» Problem description:
Will you write out all the entries below exactly?

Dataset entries
______________________________

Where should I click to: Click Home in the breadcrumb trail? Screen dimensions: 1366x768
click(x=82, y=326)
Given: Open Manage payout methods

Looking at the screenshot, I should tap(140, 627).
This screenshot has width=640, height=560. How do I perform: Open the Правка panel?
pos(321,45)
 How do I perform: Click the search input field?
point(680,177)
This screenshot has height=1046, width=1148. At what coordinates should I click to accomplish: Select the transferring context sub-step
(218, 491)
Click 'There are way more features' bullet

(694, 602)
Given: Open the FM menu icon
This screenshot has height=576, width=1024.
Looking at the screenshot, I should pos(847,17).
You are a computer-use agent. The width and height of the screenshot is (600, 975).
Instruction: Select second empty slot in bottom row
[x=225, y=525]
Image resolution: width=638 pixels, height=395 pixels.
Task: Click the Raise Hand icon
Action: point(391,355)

______________________________

» Output below:
Where should I click to: Click Home in the breadcrumb trail? Screen dimensions: 1366x768
click(x=82, y=326)
Given: Open Manage payout methods

Looking at the screenshot, I should tap(140, 627).
This screenshot has width=640, height=560. How do I perform: Open the Правка panel?
pos(321,45)
 How do I perform: Click the search input field?
point(680,177)
This screenshot has height=1046, width=1148. At what coordinates should I click to accomplish: Select the transferring context sub-step
(218, 491)
Click 'There are way more features' bullet

(694, 602)
Given: Open the FM menu icon
This screenshot has height=576, width=1024.
Looking at the screenshot, I should pos(847,17).
You are a computer-use agent. The width and height of the screenshot is (600, 975).
Instruction: Select second empty slot in bottom row
[x=225, y=525]
Image resolution: width=638 pixels, height=395 pixels.
Task: Click the Raise Hand icon
Action: point(391,355)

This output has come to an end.